Earlier in this blog series, I discussed global harmonies in the realms of temple architecture, pilgrimage traditions, ceremonial dress, and burial rituals. In this installment, I will discuss the worldwide importance of what art historians call “cult statues,” otherwise known as idols. In nearly all times and places, beginning deep in the mists of prehistory, humans have chosen to evoke spiritual beings through the medium of sculpture. For the faithful, these cult statues unveiled spiritual realities to the senses, functioning as powerful materializations of the divine.
For many people today, the term “idol” has decidedly negative connotations. Jews, Christians, and Muslims associate the term with scriptural injunctions against the worship of false gods and even demons. Secular modern thought, meanwhile, connects idol worship with backwardness and superstition. Accordingly, it may be difficult for many of us to empathize with our idol-worshipping ancestors. How strange to bring offerings to marble mannequins in dark sanctuaries!
However, in many countries today the mystique of the “idol” still holds strong, and the word itself lacks negative connotations. In India, for example, the Hindu faithful still revere the “idols” housed in their local temples, and even dress these statues in beautiful colors for holiday processions. Among the Hopi of North America, Katsina sculptures are still used to evoke the spirits and educate children about their divine patrons. Meanwhile, in Japan, outdoor sculptures of the Buddha are frequently clothed in the winter and honored with food and other gifts. Even in the Christian tradition, beautiful statues of Jesus and Mary are often carried in procession on special days in practices that echo traditions in both India (as mentioned above) and Polynesia.
The word “idol” comes from the Greek word “eidolon,” whose meaning is complex and elusive. In Greek literature, “eidolon” can mean “image,” but it also means “double,” “apparition,” or even “ghost.” In its complexity, the word “eidolon” suggests that an original is always somehow present in its image, whether in actual substance, through the leaving of an “imprint,” or likeness. This imprint bears the original’s true outlines and provides evidence of its existence—rather like a mystical fingerprint or photograph. Such “idols” can be of miraculous origin (as discussed in Part II of this blog series), or they can be the product of human craft and inspiration. When they are human-made, idols can be understood as their sculptors’ response to a kind of spiritual pressure. A supposedly divine essence is made present to the sculptor, and he (or she) works to translate that essence into the realm of the visual.
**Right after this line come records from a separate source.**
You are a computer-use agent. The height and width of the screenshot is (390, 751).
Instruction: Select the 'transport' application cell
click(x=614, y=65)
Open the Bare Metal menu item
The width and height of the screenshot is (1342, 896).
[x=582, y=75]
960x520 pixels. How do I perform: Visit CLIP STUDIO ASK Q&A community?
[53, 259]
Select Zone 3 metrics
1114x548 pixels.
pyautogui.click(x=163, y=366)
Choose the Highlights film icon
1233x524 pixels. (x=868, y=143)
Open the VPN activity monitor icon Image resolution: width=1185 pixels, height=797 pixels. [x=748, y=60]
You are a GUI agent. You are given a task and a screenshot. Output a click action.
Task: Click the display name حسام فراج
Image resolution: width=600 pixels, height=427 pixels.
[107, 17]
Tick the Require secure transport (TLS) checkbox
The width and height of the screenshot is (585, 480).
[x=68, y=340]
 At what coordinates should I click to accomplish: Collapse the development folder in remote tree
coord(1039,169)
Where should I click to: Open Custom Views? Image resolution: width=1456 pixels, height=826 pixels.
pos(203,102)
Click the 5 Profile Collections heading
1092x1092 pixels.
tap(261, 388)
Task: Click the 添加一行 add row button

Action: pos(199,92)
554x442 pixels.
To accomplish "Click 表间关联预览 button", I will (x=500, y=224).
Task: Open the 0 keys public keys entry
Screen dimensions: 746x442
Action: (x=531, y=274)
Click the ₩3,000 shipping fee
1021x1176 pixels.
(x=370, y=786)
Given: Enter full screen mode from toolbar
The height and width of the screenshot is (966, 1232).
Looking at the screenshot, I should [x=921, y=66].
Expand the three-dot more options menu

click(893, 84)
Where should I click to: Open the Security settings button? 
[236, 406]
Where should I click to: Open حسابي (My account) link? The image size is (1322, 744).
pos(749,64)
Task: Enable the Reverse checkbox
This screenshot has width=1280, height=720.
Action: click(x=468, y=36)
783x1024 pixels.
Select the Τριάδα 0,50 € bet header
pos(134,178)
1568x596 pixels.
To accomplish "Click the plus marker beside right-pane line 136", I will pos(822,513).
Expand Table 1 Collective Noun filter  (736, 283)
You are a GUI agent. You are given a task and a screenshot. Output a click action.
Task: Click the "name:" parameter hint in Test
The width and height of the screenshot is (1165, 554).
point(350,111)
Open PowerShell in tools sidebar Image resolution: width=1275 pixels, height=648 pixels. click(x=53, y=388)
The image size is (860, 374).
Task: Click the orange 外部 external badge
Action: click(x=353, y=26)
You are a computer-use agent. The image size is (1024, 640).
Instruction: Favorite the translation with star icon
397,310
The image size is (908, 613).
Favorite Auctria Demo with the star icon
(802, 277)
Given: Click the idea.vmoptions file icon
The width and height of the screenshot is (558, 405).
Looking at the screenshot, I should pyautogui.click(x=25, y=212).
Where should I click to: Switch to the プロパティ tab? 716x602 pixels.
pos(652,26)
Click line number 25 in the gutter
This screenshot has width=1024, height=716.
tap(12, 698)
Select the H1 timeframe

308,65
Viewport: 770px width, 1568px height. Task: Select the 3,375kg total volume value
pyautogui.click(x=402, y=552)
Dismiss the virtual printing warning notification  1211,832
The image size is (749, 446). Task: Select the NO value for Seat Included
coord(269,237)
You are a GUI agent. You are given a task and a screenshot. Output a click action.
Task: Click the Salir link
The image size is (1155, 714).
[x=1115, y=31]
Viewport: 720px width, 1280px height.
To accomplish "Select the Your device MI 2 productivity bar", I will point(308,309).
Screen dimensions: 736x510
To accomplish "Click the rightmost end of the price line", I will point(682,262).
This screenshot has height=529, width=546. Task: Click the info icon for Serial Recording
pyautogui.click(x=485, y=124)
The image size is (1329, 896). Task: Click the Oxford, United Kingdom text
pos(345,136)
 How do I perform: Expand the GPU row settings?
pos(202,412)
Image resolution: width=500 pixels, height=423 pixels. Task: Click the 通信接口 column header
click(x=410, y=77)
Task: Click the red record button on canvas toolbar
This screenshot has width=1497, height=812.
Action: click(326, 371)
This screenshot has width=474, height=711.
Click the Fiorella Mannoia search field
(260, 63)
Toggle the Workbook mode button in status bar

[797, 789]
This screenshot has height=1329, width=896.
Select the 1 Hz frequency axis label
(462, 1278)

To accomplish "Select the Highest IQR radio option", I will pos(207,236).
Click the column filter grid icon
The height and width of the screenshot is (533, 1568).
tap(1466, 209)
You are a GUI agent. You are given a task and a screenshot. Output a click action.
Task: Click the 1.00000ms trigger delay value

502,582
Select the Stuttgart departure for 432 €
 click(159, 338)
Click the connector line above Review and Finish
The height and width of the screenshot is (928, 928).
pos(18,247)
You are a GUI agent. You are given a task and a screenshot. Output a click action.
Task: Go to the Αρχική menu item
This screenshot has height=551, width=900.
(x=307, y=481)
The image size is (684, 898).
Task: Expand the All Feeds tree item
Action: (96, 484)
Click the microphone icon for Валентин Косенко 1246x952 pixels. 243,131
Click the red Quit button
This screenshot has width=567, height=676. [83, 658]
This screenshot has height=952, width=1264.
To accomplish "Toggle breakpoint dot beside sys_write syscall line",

Accordingly, idols can take on many shapes and sizes, proportionate to the breadth of their social function and the greatness of the spiritual being they evoke. Famous ancient examples of grand, monumental idols—evoking powerful beings and providing spiritual focus for multitudes—include the Great Sphinx of Egypt and the (now lost) Colossus of Rhodes, a 100-foot-tall statue of the sun god Helios. The Aztecs also likely constructed monumental statues, as attested by the ten-foot-tall statue of the goddess, Coatlicue, who is now in Mexico’s National Museum of Anthropology. In Japan, the Great Buddha of Kamakura, a bronze sculpture standing (or rather, sitting) almost 45 feet high, has been a pilgrimage destination for eight centuries. Even older monumental Buddhas included the nearly 200-foot relief sculptures at Bamiyan, Afghanistan, which were famously destroyed in 2001 by the Taliban.
In the twentieth century, meanwhile, religious faithfuls from around the world have used modern technology to erect cult statues on an even more spectacular scale. In the Christian world, statues like Rio’s Christ the Redeemer (125 feet) and Butte, Montana’s Our Lady of the Rockies (rising 9000 feet above sea level) impress visitors of all backgrounds. Throughout Asia, meanwhile, dozens of gigantic Buddha sculptures—some carved from living rock—have been constructed in recent years. Remarkably several of the grandest, such as the Great Buddha of Ling Shan (completed in 1996 and standing almost 300 feet tall), can be found in the officially atheist nation of China.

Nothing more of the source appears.